======== Extrait du document ========

Je n’en ai retenu que quelques points qui me paraissaient essentiels dans un cadre scolaire. Tout d’abord, les grandes théories de la motivation comme la TAD (Théorie de l’Auto-Détermination) insistent sur le “besoin d’autonomie”, le “besoin de compétence” ainsi que sur le “besoin de proximité sociale”. Il s’agirait donc de répondre concrètement à ses besoins afin de permettre à l’individu d’atteindre l’état de “flow”, sorte d’état de bien-être lorsque ces besoins sont satisfaits.

======== Données fournies ========

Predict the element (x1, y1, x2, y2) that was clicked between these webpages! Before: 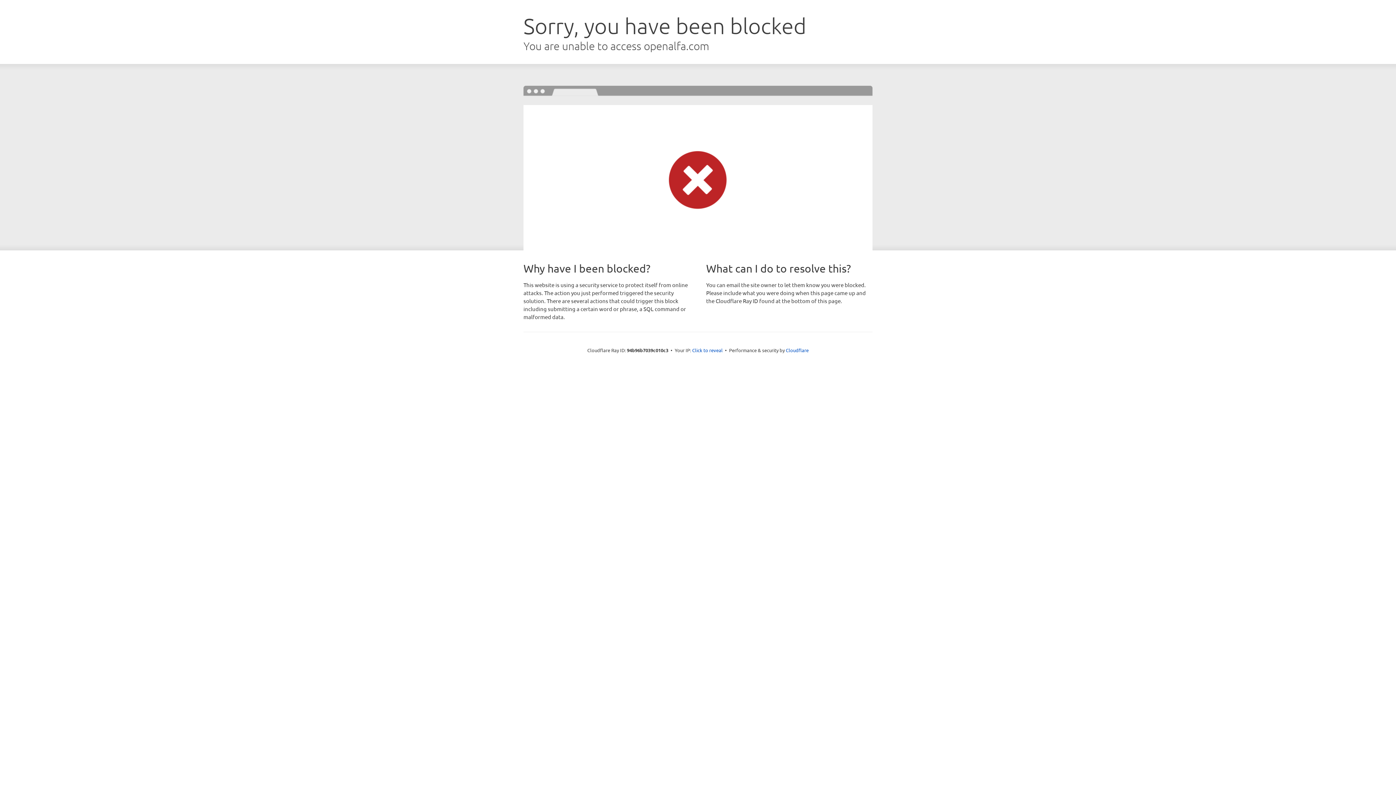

========
======== Données fournies ========

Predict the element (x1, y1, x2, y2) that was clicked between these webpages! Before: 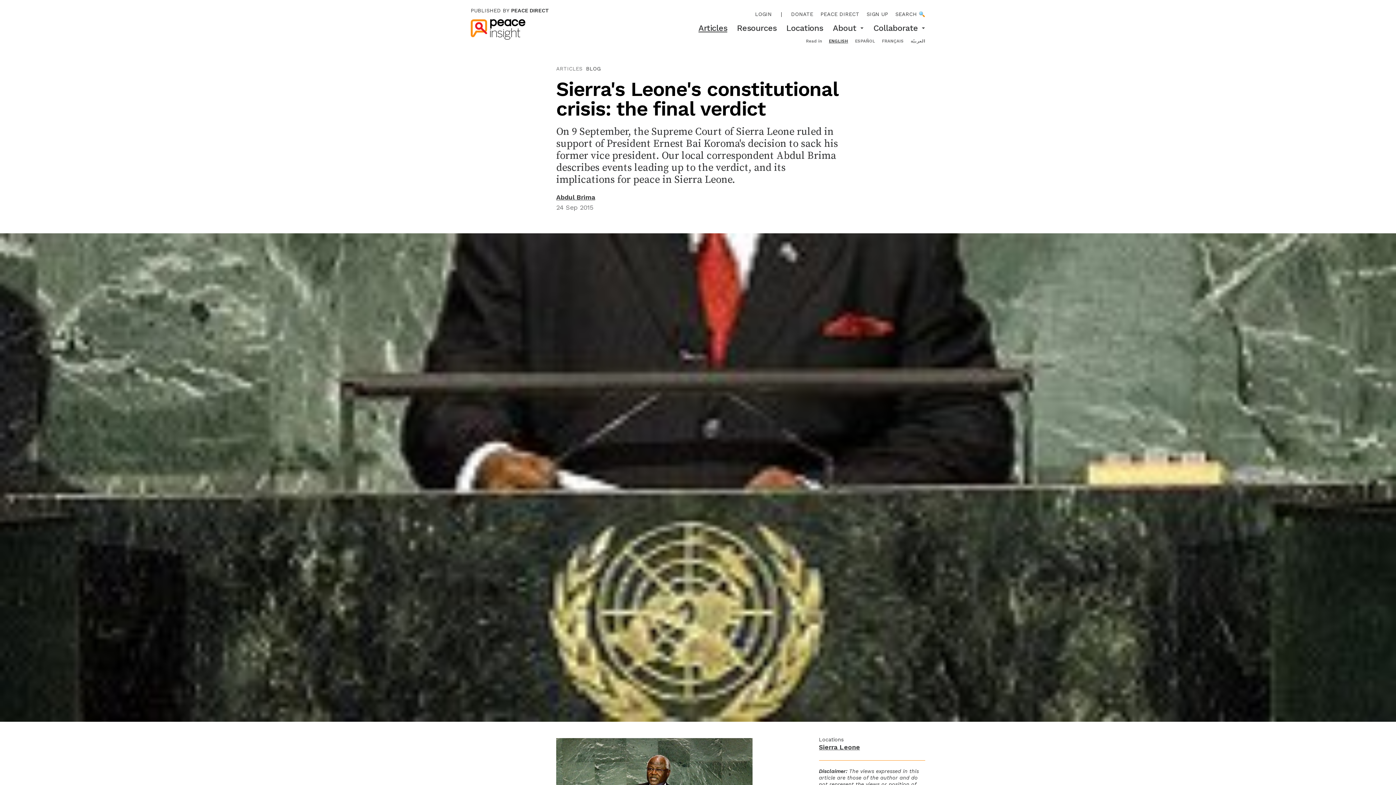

========

■ Consigne écrite
Recopiez à l'identique, dans l'extrait sur la motivation, le passage qui va de « Je n’en ai retenu » jusqu'à « besoins sont satisfaits. ».

■ Réponse attendue
Je n’en ai retenu que quelques points qui me paraissaient essentiels dans un cadre scolaire. Tout d’abord, les grandes théories de la motivation comme la TAD (Théorie de l’Auto-Détermination) insistent sur le “besoin d’autonomie”, le “besoin de compétence” ainsi que sur le “besoin de proximité sociale”. Il s’agirait donc de répondre concrètement à ses besoins afin de permettre à l’individu d’atteindre l’état de “flow”, sorte d’état de bien-être lorsque ces besoins sont satisfaits.